◆ **Task 1**
Using the Mobbs v. City of Lehigh opinion, decide whether each statement below agrees with it: (a) the City of Lehigh filed its motion to vacate on June 19, 1974; (b) the trial court granted the motion to vacate; (c) an appeal was taken from the judgment quieting title. For each, answer yes or no and quote the deciding words.
◆ **Task 2**
Carry on the Mobbs v. City of Lehigh opinion, beginning right after its last sentence.
>> start Quoted text
Mobbs v. City of Lehigh

548 P.2d 1048 | Okla. Civ. App. | 1976

BOX, Judge:

An appeal by The City of Lehigh, a Municipal Corporation, movant in the trial court, from the overruling of a motion to vacate a prior judgment quieting title to certain real property.

*1049The trial of the matter involved in the instant appeal was had on November 6, 1972, wherein title was quieted by judgment entered on November 8, 1972, in Dimple Mobbs, Trustee (appellee) to certain real property described as follows, to-wit:

“Southeast Quarter of the Northeast Quarter of the Southwest Quarter (SE ¼ NEj4 SW!4) of Section 21, Township 1 South, Range 10 East of the Indian Base and Meridian.”

No appeal was taken from said judgment. Thereafter, the City of Lehigh, defendant in the trial court, filed a motion to vacate judgment on June 19, 1974. The motion to vacate was served on Dimple Mobbs, plaintiff in the trial court.

On August 1, 1974, the cause was heard and after oral argument by counsel, the court overruled the motion to vacate because proper statutory procedure was not followed. This appeal follows.

The question to be decided is, did the appellant, The City of Lehigh, follow the correct procedure in attempting to set aside the quiet title action?

Appellant filed in the trial court on June 19, 1974, an instrument as follows:

“MOTION TO VACATE JUDGMENT
“Comes now the City of Lehigh, a municipal corporation, and moves this Court to set aside, vacate and hold for naught the judgment rendered herein on the 6th day of November, 1972, a true and correct copy is attached hereto, marked exhibit ‘A’, and made a part thereof by reference, for the reason that the same is totally void, and the same can be ascertained by examining the judgment rolls.
“The judgment is void upon its face for the reason that the Court quieted the title against this Defendant for the reason that a certain judgment entered of the 24th day of February, 1949 quieted hereto, marked exhibit ‘B’ and made a part hereof by reference was declared res judicata. The judgment quiets the title on the basis of adverse possession. The doctrine of adverse possession does not apply to the State. Merritt Independent School Dist. No. 2 of Becham [Beckham] County vs. Jones, 207 Okl. 276 [376], 249 P.2d 1007 (1952), Grand Lodge of Okl. Independant Order of Odd Fellows vs. Webb, Okl., 306 P.2d 350 [340] (1957). A municipal corporation is an arm of the State, and the rules applying to the State also apply to a city. Calkins vs. Ponca City, 89 Okl. 100, 214 P. 188 (1233) (sic), Byars vs. State, 2 Okl.Cr. 481, 102 P. 804 (1909). Therefore, any judgment quieting title against a City on the basis of adverse possession is void on its face. A void judgment may be vacated at any time. Title 12, Oklahoma Statutes, Section 1038.
>> end Quoted text
>> start Given data
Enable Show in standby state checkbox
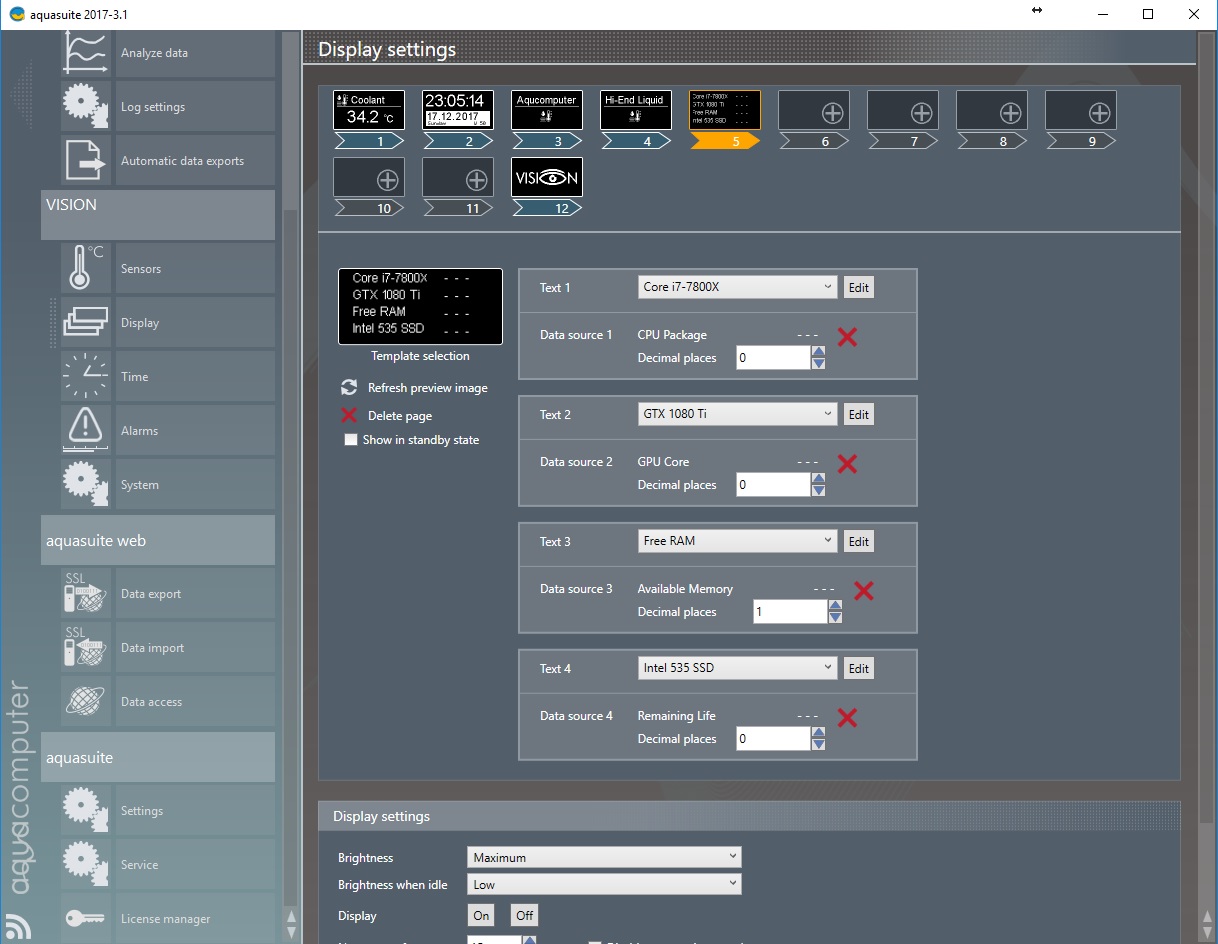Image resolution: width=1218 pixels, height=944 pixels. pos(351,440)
>> end Given data
>> start Given data
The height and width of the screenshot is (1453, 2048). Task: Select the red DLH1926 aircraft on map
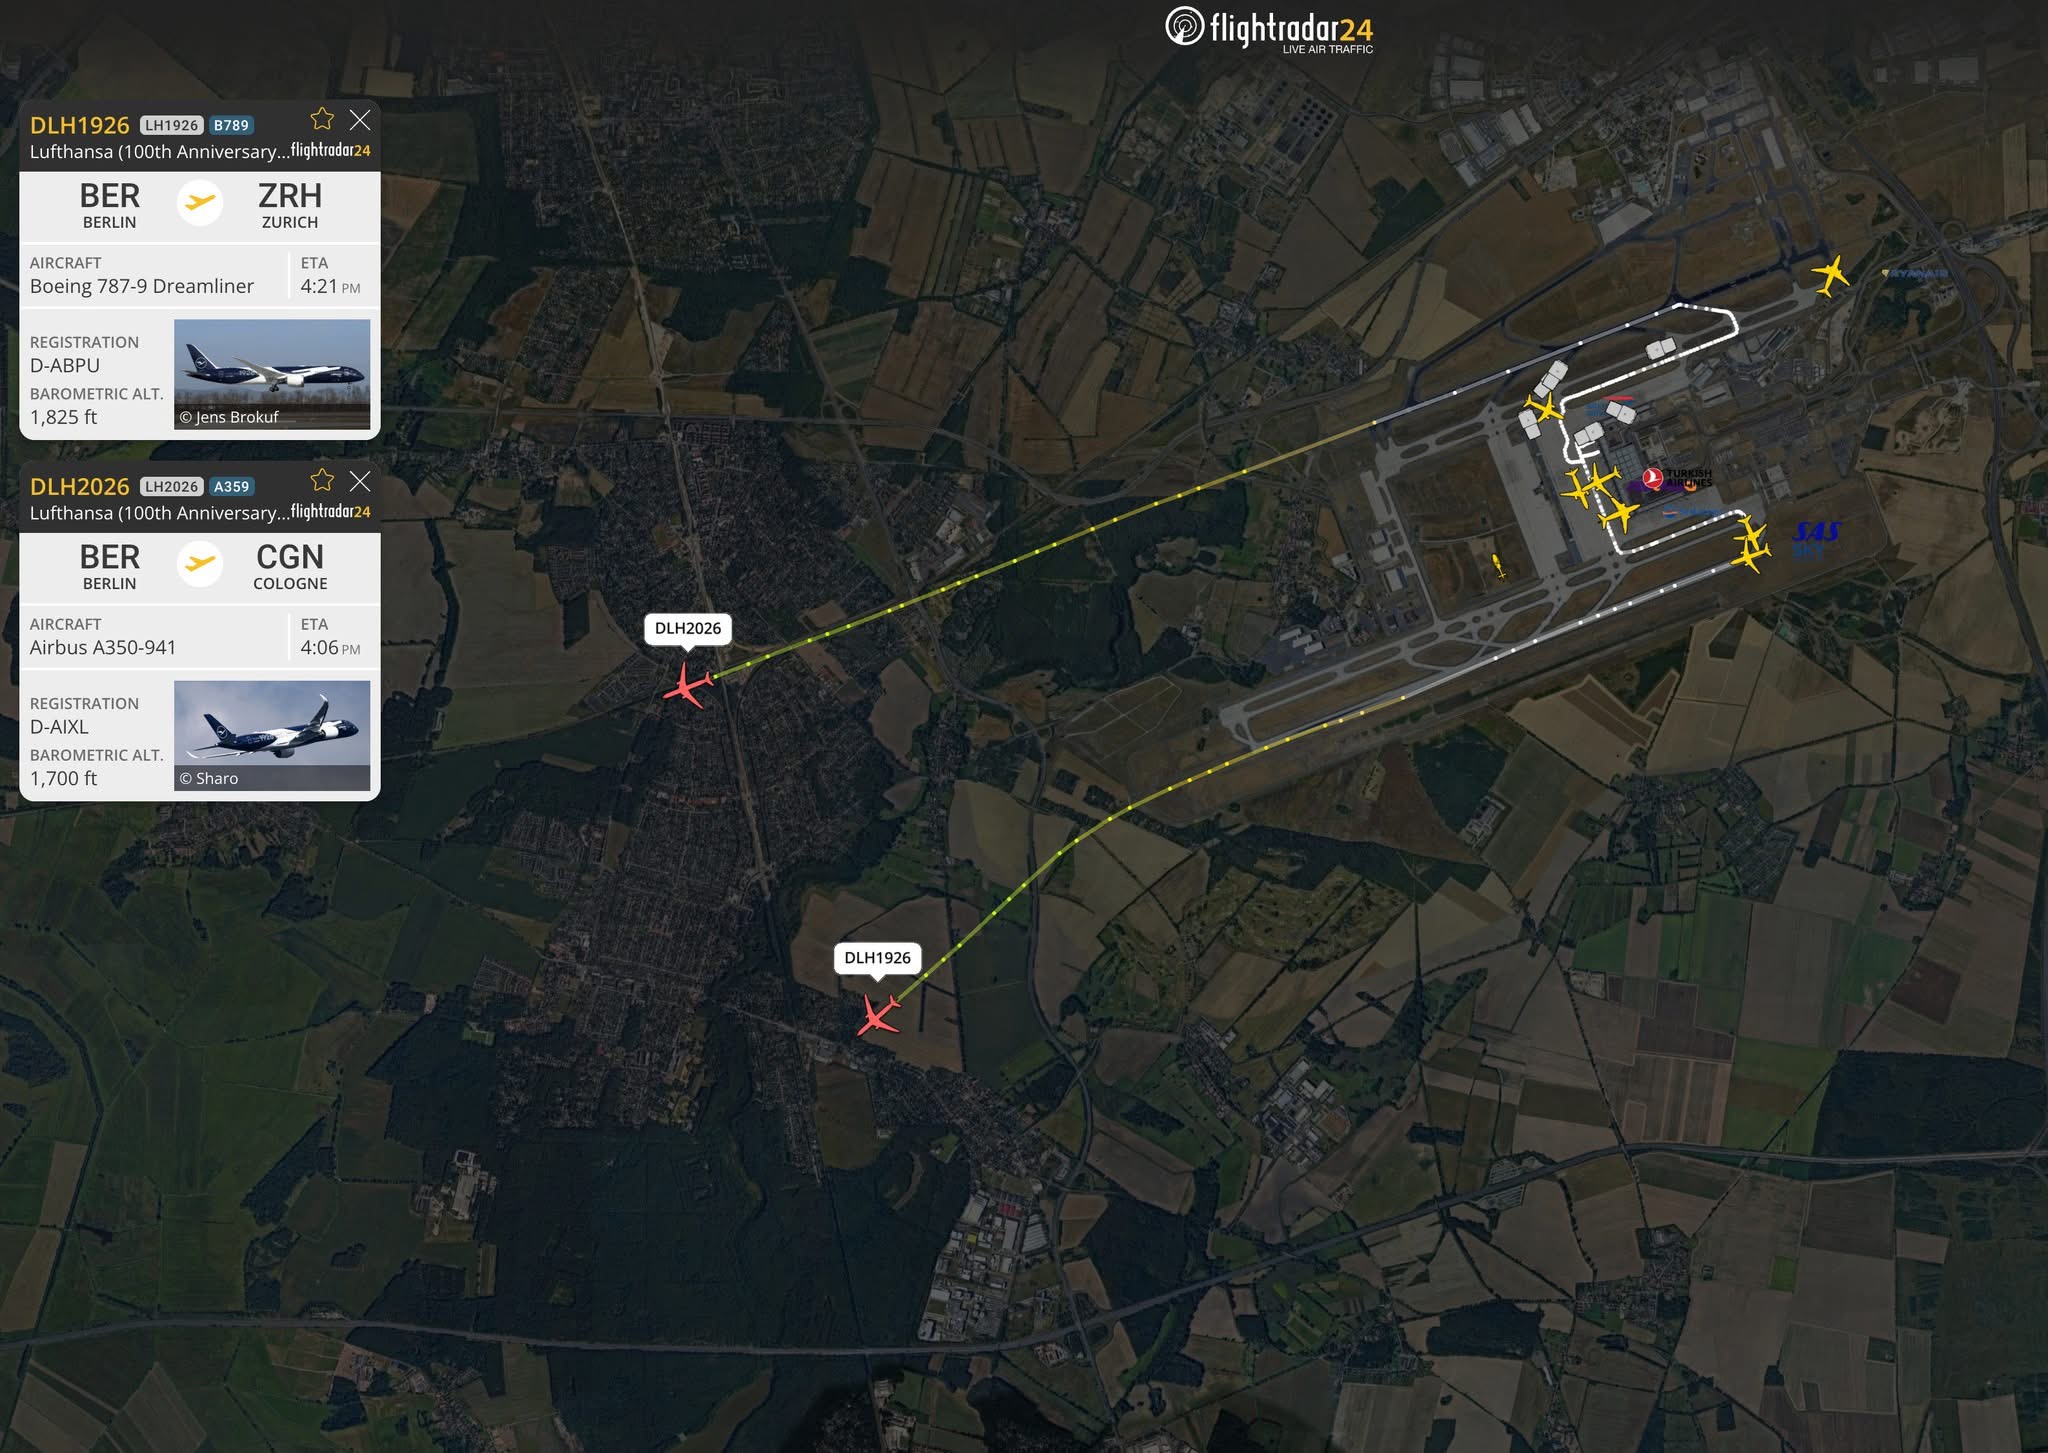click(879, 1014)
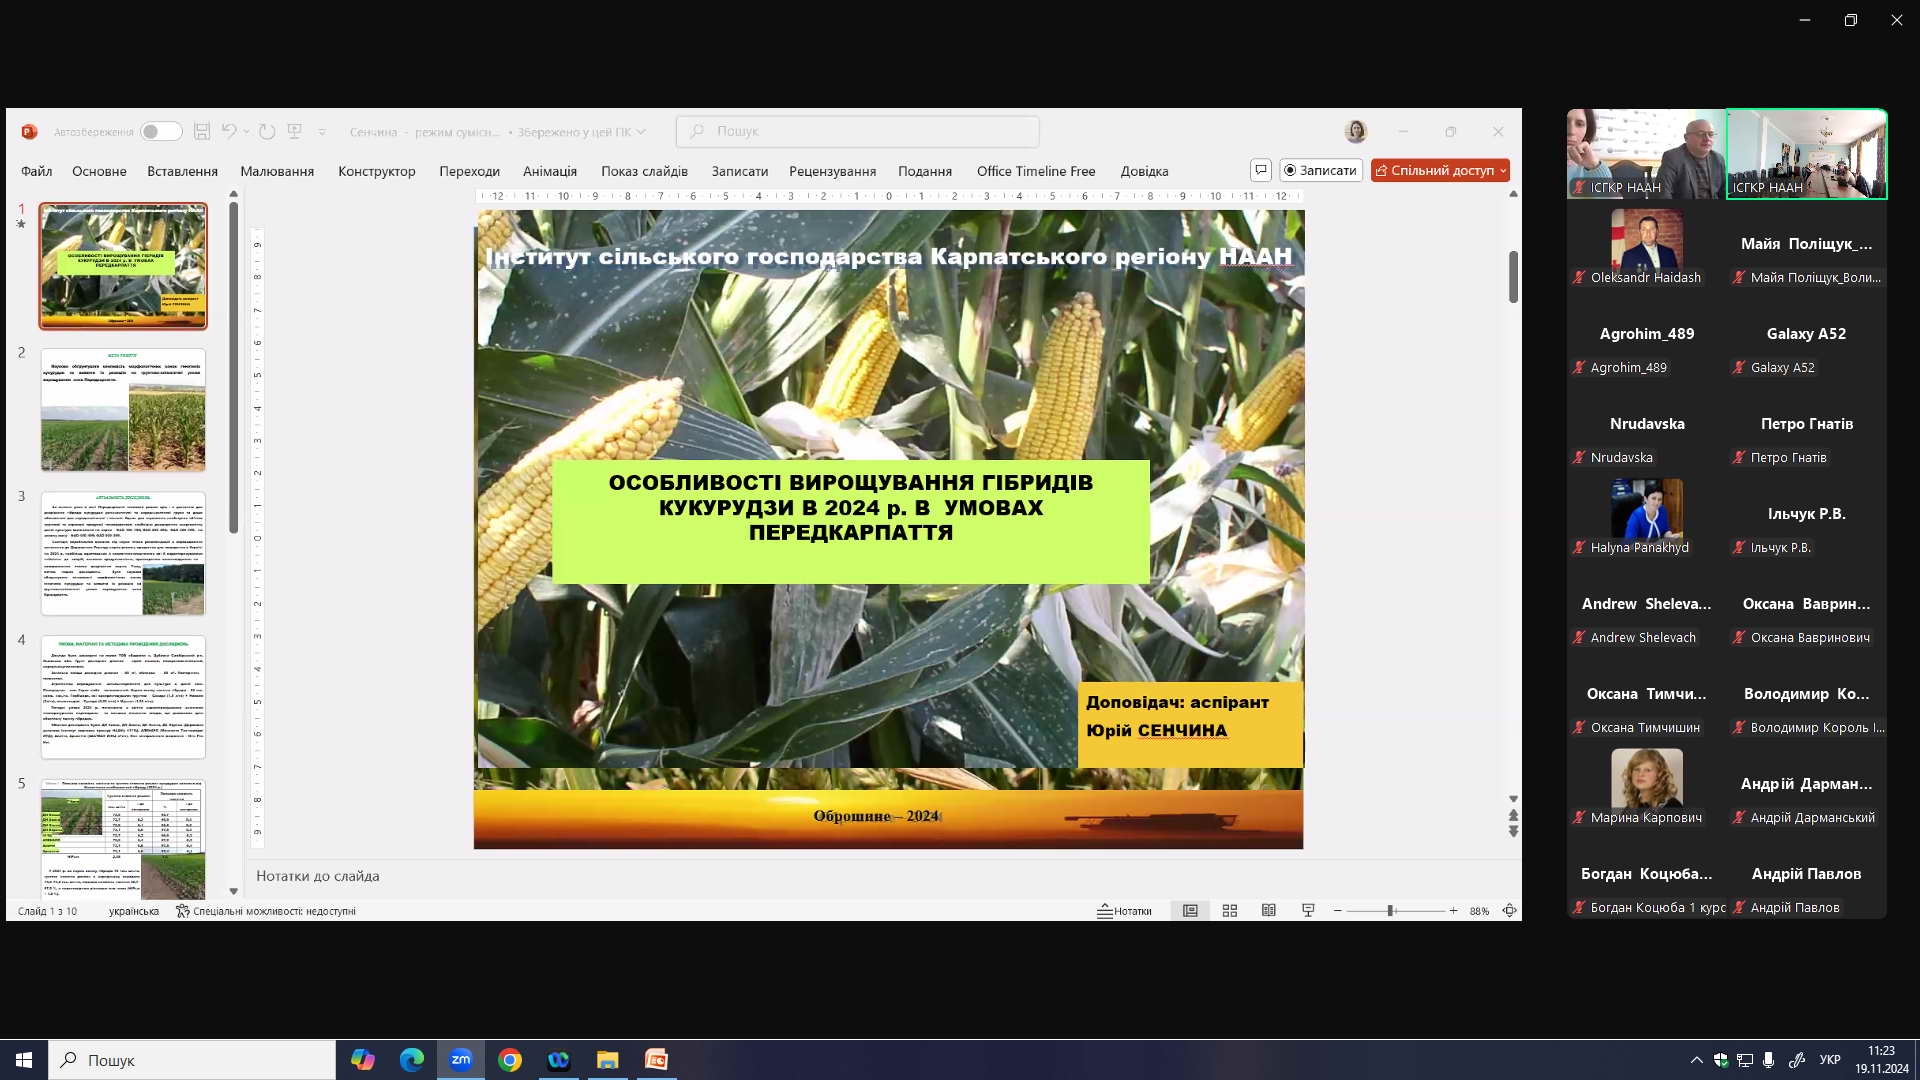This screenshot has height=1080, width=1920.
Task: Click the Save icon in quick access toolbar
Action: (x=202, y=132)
>> end Given data
>> start Given data
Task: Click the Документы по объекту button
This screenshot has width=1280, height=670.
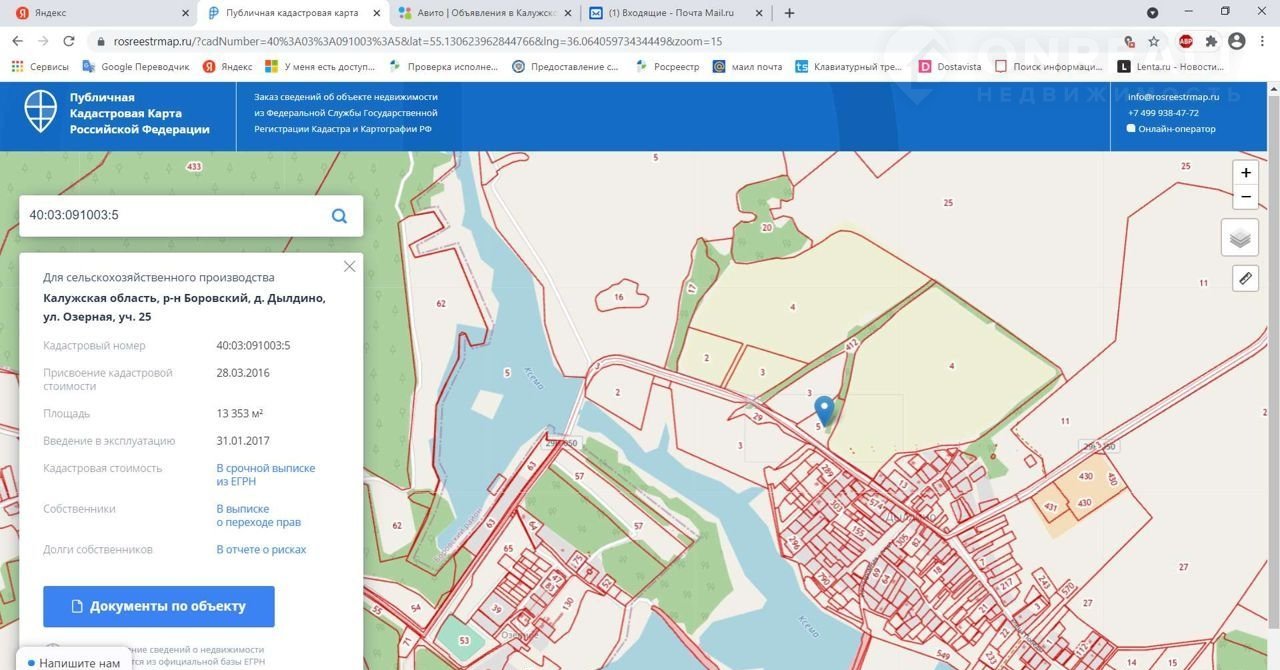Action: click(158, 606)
>> end Given data
◆ **Final result 1**
(a) Yes: "filed a motion to vacate judgment on June 19, 1974."
(b) No: "the court overruled the motion to vacate because proper statutory procedure was not followed."
(c) No: "No appeal was taken from said judgment."

◆ **Final result 2**
“The City of Lehigh is the true and lawful owner of the property in question. The City possessed and used the land in excess of the statutory period thereby giving the City a title by prescription. Title 60, Oklahoma Statutes, Section 333. The City can acquire property by adverse possession. Oklahoma City vs. Pratt, 185 Okl. 85 P.2d 596 (1939). The exhibit ‘B’ is found void on its face and should be vacated by the Court for the reason above stated. „
“The City of Lehigh is the true and lawful owner of the property in question by the reason of a Condemnation Suit filed in 1916, a true and correct copy is attached hereto and marked exhibit ‘C’ and made a part thereof.
“WHEREFORE, Defendant moves this honorable Court to set aside, vacate and hold for naught the judgment entered herein for the reason the City may not have the doctrine of adverse possession adopted against the same and all such other just and equitable relief the Court may deem proper in the premises.”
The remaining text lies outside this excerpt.